Lo ha vuelto a hacer. Ya en la calle, libre como los pájaros, el hombre fuerte del independentismo catalán reflexiona acerca de la imagen de confianza que proyecta y que ha llevado por segunda vez a un Gobierno de España a creer en él como ... la persona clave para solucionar, desde la racionalidad, el denominado problema catalán. Fue en 2016, en aquella época se erigió como interlocutor discreto y privilegiado de la entonces vicepresidenta Soraya Sáenz de Santamaría, que creyó de buena fe en las palabras, siempre medidas, de Junqueras. El Ejecutivo de Mariano Rajoy pensó, de verdad, que el líder de ERC constituía el camino adecuado apara abordar la desafección de una parte significativa de la sociedad catalana y por eso se fio de su postura ambigua y lábil. En realidad, según han confesado algunos de sus interlocutores de aquella época, Oriol Junqueras nunca tuvo una mala palabra y decía a cada uno exactamente aquello que quería oír. Se mostraba siempre como una persona comprensiva, dispuesta a ayudar, en un acercamiento que nunca se produjo y que desembocó en el referéndum ilegal del 1 de octubre de 2017, del que fue ideólogo imprescindible. Una acción que le llevó a ser condenado por la Justicia y por la que ha pagado una magra pena de cárcel.

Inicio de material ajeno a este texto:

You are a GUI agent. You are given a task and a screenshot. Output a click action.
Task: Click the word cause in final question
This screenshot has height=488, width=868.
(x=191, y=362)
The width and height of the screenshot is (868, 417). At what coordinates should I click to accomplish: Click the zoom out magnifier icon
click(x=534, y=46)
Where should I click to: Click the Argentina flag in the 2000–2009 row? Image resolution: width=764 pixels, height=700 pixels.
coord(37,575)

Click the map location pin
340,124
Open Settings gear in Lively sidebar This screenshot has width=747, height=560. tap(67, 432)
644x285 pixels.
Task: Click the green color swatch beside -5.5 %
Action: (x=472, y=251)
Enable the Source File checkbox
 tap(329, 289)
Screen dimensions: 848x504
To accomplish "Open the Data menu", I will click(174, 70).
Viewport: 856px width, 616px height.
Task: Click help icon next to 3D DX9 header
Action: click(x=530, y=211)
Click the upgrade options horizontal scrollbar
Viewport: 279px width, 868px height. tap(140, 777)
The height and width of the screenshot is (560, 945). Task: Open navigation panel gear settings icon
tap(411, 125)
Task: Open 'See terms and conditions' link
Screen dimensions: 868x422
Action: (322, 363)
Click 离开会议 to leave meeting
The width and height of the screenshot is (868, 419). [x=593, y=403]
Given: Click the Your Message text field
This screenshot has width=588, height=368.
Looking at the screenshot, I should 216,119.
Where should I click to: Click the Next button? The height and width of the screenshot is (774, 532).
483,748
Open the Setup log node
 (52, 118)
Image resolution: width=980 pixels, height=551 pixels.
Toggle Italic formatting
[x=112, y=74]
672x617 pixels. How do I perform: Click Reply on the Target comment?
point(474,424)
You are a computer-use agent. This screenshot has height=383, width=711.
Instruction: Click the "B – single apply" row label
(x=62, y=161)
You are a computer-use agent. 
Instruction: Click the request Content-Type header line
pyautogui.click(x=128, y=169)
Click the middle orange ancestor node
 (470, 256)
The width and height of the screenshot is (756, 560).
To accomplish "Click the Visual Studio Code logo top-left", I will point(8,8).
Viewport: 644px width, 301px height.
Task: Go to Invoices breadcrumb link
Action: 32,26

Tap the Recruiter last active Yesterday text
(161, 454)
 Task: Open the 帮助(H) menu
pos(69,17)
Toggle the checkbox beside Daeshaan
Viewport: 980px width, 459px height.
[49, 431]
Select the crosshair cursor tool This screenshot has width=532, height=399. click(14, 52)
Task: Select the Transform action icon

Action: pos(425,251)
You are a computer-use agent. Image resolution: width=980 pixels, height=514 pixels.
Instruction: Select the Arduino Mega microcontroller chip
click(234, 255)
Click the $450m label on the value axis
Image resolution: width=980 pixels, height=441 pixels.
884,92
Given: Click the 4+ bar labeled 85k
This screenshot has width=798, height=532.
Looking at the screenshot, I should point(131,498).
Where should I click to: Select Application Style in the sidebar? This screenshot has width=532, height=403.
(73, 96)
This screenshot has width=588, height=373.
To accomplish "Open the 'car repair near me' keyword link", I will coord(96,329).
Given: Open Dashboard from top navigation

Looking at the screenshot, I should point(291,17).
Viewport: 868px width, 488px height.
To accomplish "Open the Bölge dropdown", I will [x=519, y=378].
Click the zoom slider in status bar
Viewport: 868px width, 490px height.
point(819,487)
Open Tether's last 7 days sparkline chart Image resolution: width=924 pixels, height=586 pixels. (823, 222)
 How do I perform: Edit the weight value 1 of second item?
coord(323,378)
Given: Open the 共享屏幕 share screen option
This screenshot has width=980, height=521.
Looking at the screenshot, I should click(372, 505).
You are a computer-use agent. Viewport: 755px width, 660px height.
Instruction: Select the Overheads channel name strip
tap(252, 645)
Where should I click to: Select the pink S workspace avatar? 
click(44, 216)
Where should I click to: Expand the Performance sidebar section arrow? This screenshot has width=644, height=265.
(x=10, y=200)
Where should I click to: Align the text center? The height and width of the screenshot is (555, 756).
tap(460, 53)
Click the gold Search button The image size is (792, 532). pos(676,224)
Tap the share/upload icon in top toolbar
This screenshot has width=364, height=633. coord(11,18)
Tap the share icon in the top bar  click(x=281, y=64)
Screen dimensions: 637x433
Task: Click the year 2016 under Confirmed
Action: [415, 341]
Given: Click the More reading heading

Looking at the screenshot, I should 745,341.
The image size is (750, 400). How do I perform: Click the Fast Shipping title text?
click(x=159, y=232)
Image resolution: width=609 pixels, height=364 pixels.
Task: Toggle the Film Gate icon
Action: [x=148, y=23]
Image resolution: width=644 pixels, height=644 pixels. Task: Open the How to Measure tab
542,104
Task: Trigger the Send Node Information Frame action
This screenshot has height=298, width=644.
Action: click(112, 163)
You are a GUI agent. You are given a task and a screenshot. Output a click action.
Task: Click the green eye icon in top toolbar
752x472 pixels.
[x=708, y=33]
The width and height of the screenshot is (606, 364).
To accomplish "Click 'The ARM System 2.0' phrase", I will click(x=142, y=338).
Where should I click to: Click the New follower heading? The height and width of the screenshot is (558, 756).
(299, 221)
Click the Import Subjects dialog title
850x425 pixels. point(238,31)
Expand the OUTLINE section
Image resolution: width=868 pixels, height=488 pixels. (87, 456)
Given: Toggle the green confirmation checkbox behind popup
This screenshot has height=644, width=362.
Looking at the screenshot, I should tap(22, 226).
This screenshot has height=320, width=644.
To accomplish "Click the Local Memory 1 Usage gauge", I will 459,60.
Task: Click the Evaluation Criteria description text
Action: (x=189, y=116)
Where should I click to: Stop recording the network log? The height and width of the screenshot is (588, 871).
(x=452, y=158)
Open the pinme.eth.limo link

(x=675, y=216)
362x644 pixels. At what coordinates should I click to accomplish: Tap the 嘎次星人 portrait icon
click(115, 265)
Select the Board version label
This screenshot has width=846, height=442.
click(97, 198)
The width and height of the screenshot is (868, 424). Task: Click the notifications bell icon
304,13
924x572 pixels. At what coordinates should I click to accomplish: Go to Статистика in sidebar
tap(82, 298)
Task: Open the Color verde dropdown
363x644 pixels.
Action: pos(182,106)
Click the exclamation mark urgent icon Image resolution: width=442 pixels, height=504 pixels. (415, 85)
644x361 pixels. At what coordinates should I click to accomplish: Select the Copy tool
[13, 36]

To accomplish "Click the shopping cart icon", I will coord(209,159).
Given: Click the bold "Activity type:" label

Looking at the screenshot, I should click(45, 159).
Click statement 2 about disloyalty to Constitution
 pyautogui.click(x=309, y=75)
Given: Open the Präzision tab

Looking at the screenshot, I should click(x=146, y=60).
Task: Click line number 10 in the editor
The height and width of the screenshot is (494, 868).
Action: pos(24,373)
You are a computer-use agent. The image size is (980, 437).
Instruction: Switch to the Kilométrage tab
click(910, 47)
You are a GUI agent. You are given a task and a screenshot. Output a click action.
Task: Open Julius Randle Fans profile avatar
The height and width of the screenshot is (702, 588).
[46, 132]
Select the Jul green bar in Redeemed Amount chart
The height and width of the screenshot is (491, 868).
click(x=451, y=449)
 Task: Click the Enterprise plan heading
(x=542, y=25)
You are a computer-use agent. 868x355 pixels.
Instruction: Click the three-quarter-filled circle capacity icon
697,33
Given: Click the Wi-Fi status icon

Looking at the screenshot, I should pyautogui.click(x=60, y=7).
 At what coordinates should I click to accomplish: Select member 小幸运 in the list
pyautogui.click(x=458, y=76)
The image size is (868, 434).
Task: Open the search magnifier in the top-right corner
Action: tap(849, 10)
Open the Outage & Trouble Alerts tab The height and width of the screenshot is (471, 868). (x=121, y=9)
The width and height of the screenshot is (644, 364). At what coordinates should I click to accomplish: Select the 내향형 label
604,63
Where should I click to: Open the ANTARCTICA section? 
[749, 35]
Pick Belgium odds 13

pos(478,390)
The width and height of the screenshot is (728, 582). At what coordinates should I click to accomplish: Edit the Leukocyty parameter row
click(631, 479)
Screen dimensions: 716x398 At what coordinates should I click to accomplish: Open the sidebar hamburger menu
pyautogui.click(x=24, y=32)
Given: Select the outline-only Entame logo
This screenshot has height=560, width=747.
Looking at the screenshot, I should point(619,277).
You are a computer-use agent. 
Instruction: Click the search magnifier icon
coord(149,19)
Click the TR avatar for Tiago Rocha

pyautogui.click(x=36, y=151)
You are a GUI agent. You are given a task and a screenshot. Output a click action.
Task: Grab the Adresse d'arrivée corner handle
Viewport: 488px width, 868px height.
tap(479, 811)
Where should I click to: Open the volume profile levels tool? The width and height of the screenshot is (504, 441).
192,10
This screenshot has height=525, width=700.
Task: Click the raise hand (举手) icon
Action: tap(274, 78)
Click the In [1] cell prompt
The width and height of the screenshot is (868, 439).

El caso es que Junqueras continúa revestido de una imagen de representante privilegiado de la sociedad catalana, y así se valora en la argumentación de la gracia gubernamental que le ha exonerado de la cárcel. Un nuevo Gobierno, en este caso de signo político contrario al anterior, vuelve a depositar en este personaje una fe de carbonero que los hechos, pasados y presentes, se encargan de desmentir. Ha bastado una carta en la que se alejaba, siquiera tenuemente, de la vía unilateral, para dotarlo de unos atributos que el inefable ministro Ábalos ha llegado a comparar con los de Nelson Mandela. Obviamente, sobra cualquier comentario.
El indulto es un mecanismo perfectamente legal. Una decisión del Gobierno impecablemente democrática. Pero, para concederlo, hay que cumplir unos mínimos requisitos que en este caso han brillado por su ausencia. En primer lugar, solicitarlo, algo que no ha ocurrido. En segundo, mostrar arrepentimiento por el delito cometido, circunstancia que tampoco se ha producido. Y, en tercer lugar, pedir perdón a los ciudadanos por la fechoría por la que el delincuente ha sido enviado a prisión. No se trata de requerimientos estrictamente legales, ya lo sabemos, pero si son exigencias mínimamente éticas y estéticas. En su lugar, Junqueras y los suyos, ya han dicho a los suyos que lo volverán a hacer y que esta decisión magnánima no es, a su juicio, sino la constatación de la debilidad del Estado. Con estos mimbres no puede hacerse ninguna buena cesta.
La displicencia, chulería, altanería y el tono desafiante con la que los reos ahora liberados han recibido este regalo en forma de libertad no pedida, provocan los mayores recelos en cuanto a la verdadera voluntad de que pongan algo de su parte para reconducir la situación. Ellos, que exigen a los poderes públicos la independencia de Cataluña y la amnistía, imposible, para los presos, no parecen dispuestos a exigirse nada a si mismos. Son los demás los que han de plegarse a su voluntad. Ahora, celebran victoriosos esta decisión y miran al líder Junqueras con la admiración que produce saber que lo ha vuelto a hacer. Después de engañar a un gobierno del PP, ahora lo ha conseguido con otro del PSOE. Dos veces ya. Y las que vendrán.